Our body is designed to avoid such situations (perhaps because in the end it leads to malnutrition and exhaustion).

The more different vegetables we eat, the better - but why this is so is still unclear

For this there is such a mechanism as sensory-specific saturation: the more specific foods you eat, the worse your body perceives it. But at the same time, he will not mind anything new.

“I call it the“ pudding effect, ”Jackson says.“ For example, you have a tight dinner and you can no longer swallow a bite. And then someone brings the pudding and you pounce on it with appetite.”

There is a danger that, day after day, eating the same product, at some point you simply cannot eat it in an amount sufficient to survive.

Just imagine that you have to eat three kilos of avocado a day.

Moreover, the assumption that adhering to a mono-diet instead of a varied diet can be without harm to health - provided that all vitamins and minerals are ingested, as well as a sufficient number of calories, only seems logical.

Recall using what methods the modern science of nutrition has developed. At the very beginning of the 20th century, scientists excluded certain nutrients from the diet of rats and monitored what they might get sick or die from.

For example, this is how we learned about the existence of vitamins. Such experiments can show what rats will die without, at least in the short term.

However, Jackson believes that with the help of such experiments it is impossible to identify some of the benefits of a varied diet, which are manifested over a longer period of time.

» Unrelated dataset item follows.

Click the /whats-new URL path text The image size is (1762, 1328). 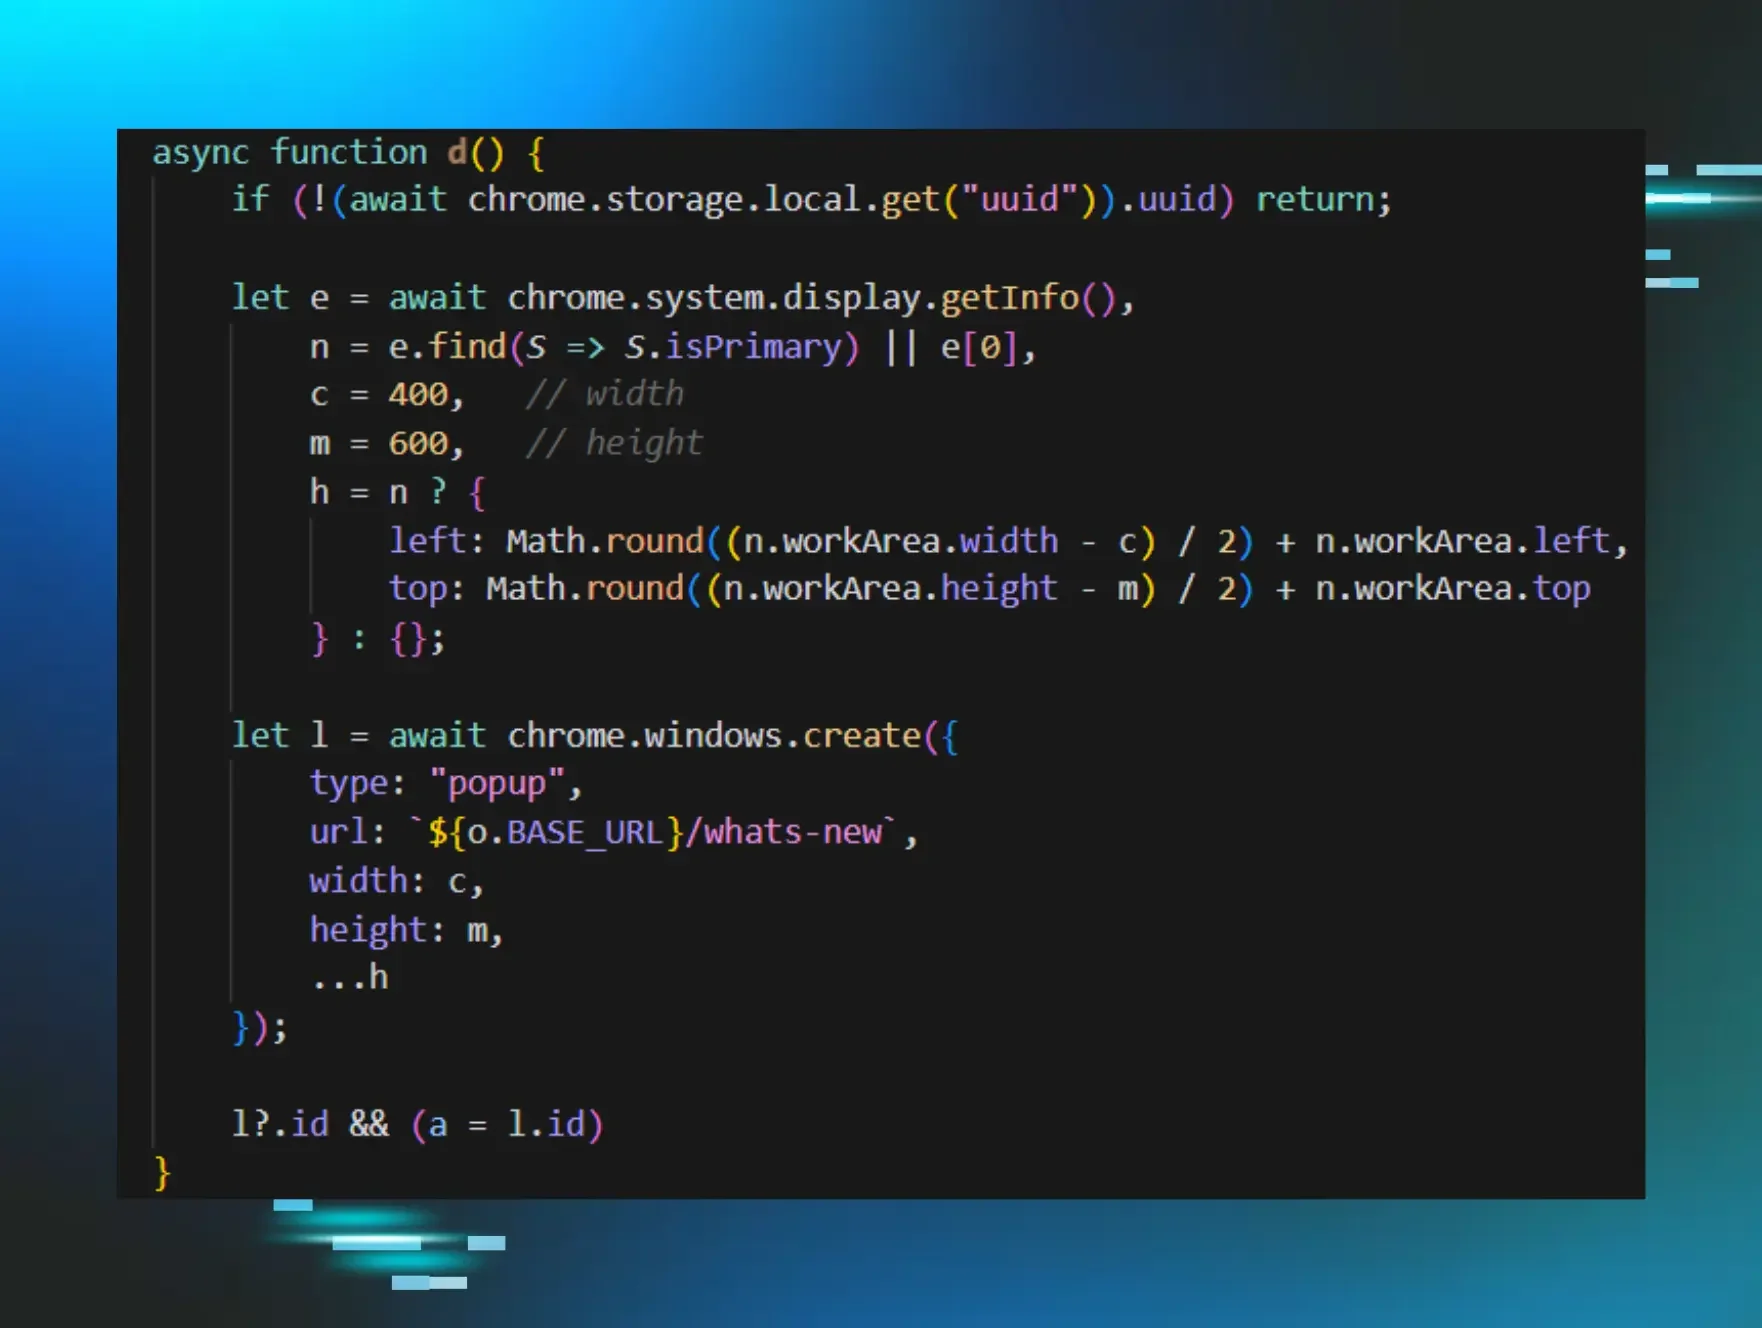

In addition, we must not forget that people are still different from rats.

After analyzing the existing epidemiological data, scientists came to the conclusion that the more different vegetables we eat, the better. But why this is so is still unclear.

For example, there is a possibility that people who do not eat green vegetables are, for some reason, more susceptible to cancer.

“We don’t know for sure what the consequences of the use of this or that product can lead to,” Jackson says.

"We can determine how much essential nutrients we need, but miss out on something important that we don’t even know about."

By reducing your diet to just one ingredient, you can save time and effort, but this is the shortest way to get sick... or just get bored.